Desmonte em análise

Comissão de Direitos Humanos vai avaliar o Mais Médicos

Requerimento do senador Paulo Rocha justifica análise devido ao desmonte do programa Mais Médicos, que apresenta déficit de vagas
Foto: Alessandro Dantas

O quadro de desmonte do Mais Médicos, especialmente após a saída dos profissionais cubanos que atuavam pelo programa, no Brasil, será avaliado pela Comissão de Direitos Humanos do Senado (CDH).
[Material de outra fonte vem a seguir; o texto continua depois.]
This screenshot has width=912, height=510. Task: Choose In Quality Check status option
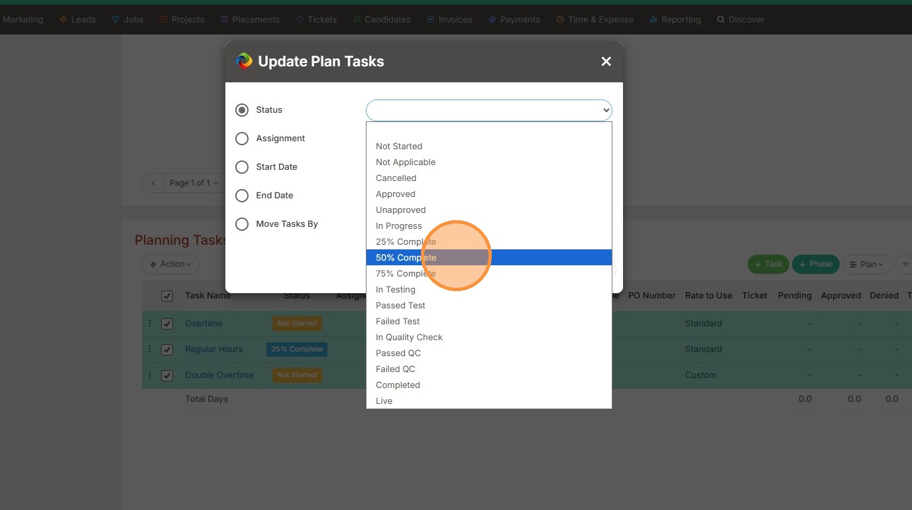pyautogui.click(x=409, y=337)
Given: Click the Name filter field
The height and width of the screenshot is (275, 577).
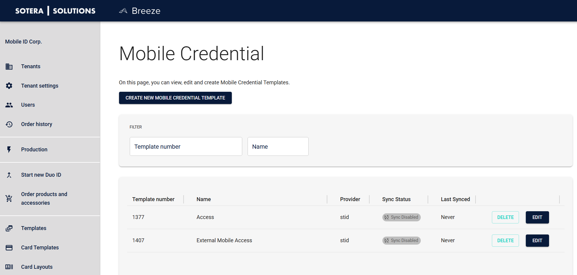Looking at the screenshot, I should pyautogui.click(x=278, y=146).
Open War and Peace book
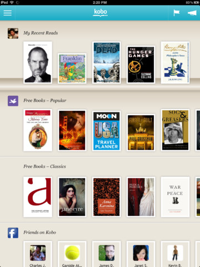Screen dimensions: 200x267 pyautogui.click(x=175, y=197)
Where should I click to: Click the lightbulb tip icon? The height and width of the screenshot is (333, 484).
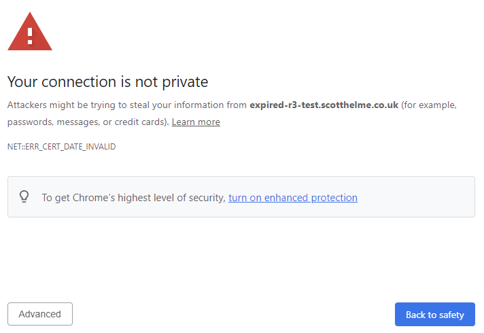(24, 197)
O requerimento, apresentado pelo senador Paulo Rocha (PT-PA), foi aprovado pelo colegiado nesta quinta-feira (6).

Após o fim da pareceria do programa com o governo cubano, mais de 11 mil profissionais de Cuba deixaram o País desde novembro do ano passado. Segundo reportagem do site O Globo, em cinco meses, 42% das cidades que perderam esses médicos ainda têm vagas abertas.
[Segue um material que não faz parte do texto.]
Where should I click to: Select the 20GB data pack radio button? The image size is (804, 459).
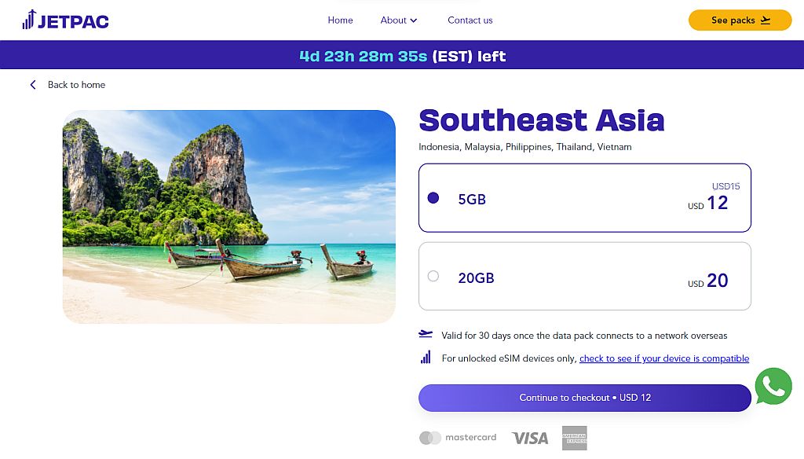pyautogui.click(x=433, y=276)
Segundo Paulo Rocha, o pedido de avaliação da iniciativa não tem a ver com questões ideológicas, mas de chamar a atenção do governo para recuperar o programa.

“O Mais Médicos não acabou, mas está diminuindo de tamanho e isso acaba tendo consequências graves para o país. Não importam se são cubanos, brasileiros ou quem quer que seja. O fato é que precisamos assegurar esses profissionais no nosso interior”, explicou o petista.

Avaliação anterior

Esta não é a primeira vez que o Senado avalia a iniciativa. Em 2017, a Comissão de Assuntos Sociais (CAS) divulgou um relatório apontando os primeiros retrocessos no programa após o então presidente Michel Temer assumir o poder.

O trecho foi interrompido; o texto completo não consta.